| TASK INPUTS |
------

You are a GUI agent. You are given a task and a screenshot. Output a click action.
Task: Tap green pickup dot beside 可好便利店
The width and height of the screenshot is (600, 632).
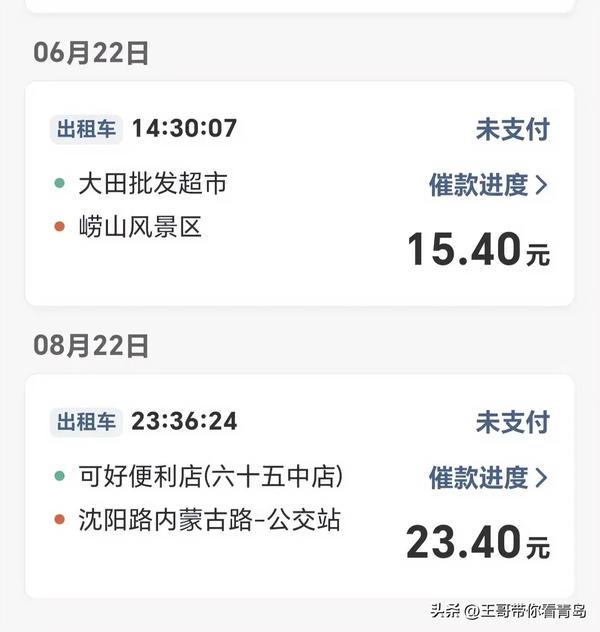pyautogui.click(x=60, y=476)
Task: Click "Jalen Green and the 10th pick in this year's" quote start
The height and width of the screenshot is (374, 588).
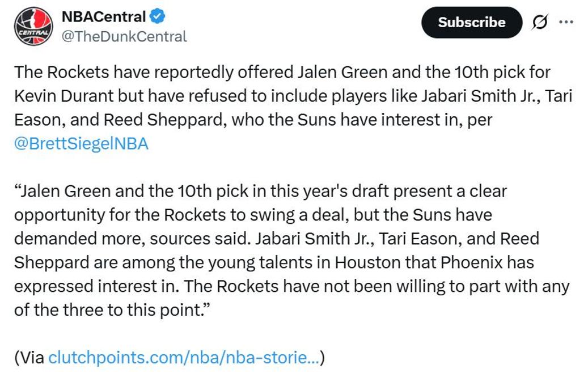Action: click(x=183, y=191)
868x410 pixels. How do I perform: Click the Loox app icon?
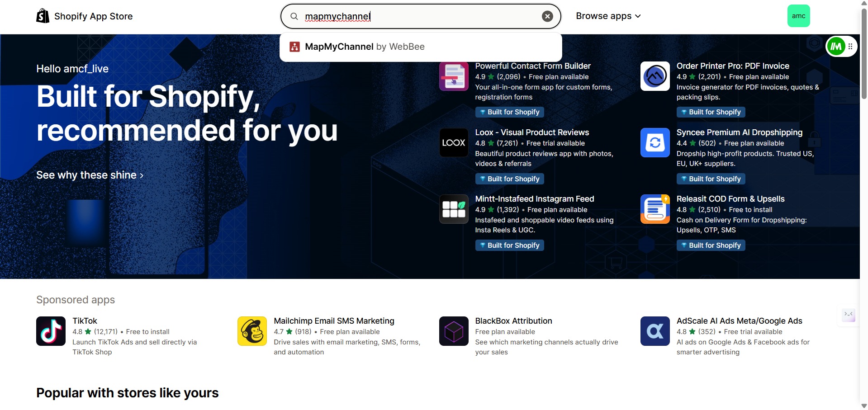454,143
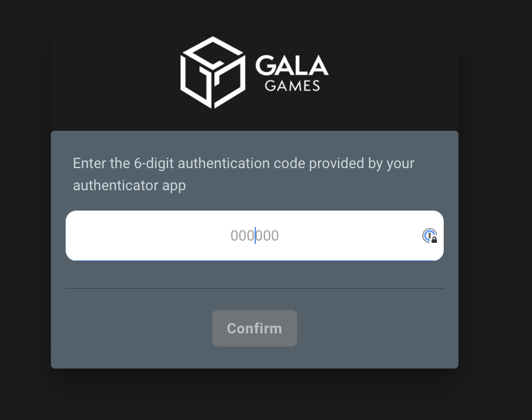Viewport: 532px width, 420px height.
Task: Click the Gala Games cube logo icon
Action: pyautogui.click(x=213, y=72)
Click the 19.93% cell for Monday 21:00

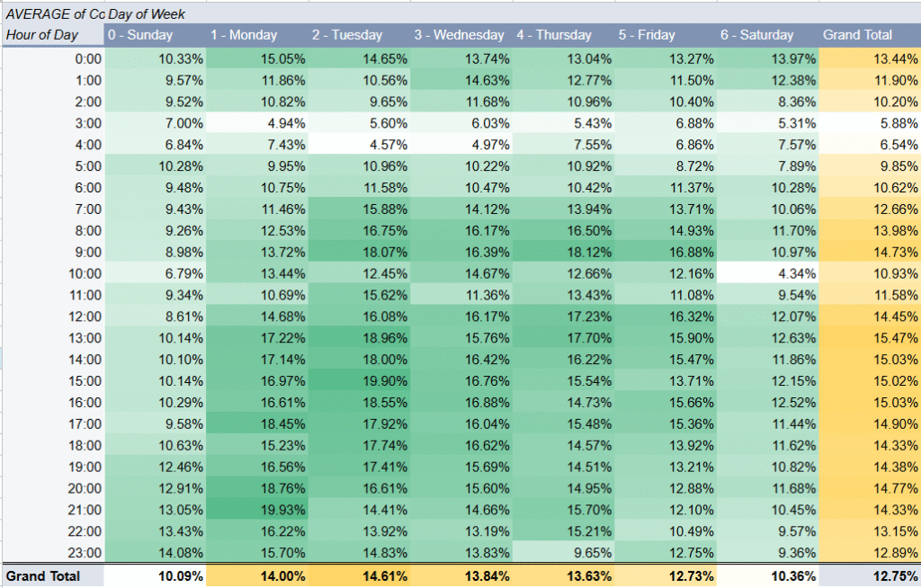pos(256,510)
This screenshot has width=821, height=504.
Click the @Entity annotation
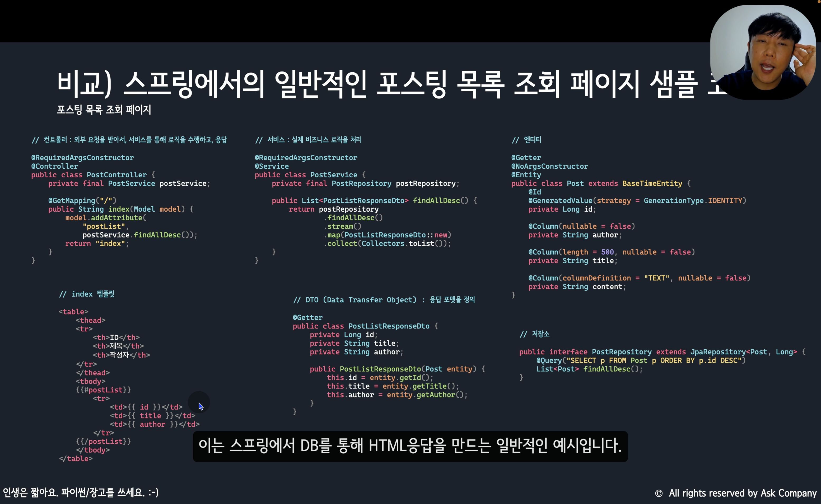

------

| WORK TO COMPLETE |
Leave out every picture and copy, exactly as written, the lines from the one with "The height and" through the end of the records above.

| EXERCISE SOLUTION |
The height and width of the screenshot is (374, 588).
Action: click(x=183, y=191)
868x410 pixels. How do I perform: Click the Loox app icon?
454,143
Viewport: 532px width, 420px height.
Task: Click the Gala Games cube logo icon
Action: pyautogui.click(x=213, y=72)
Click the 19.93% cell for Monday 21:00

pos(256,510)
This screenshot has width=821, height=504.
Click the @Entity annotation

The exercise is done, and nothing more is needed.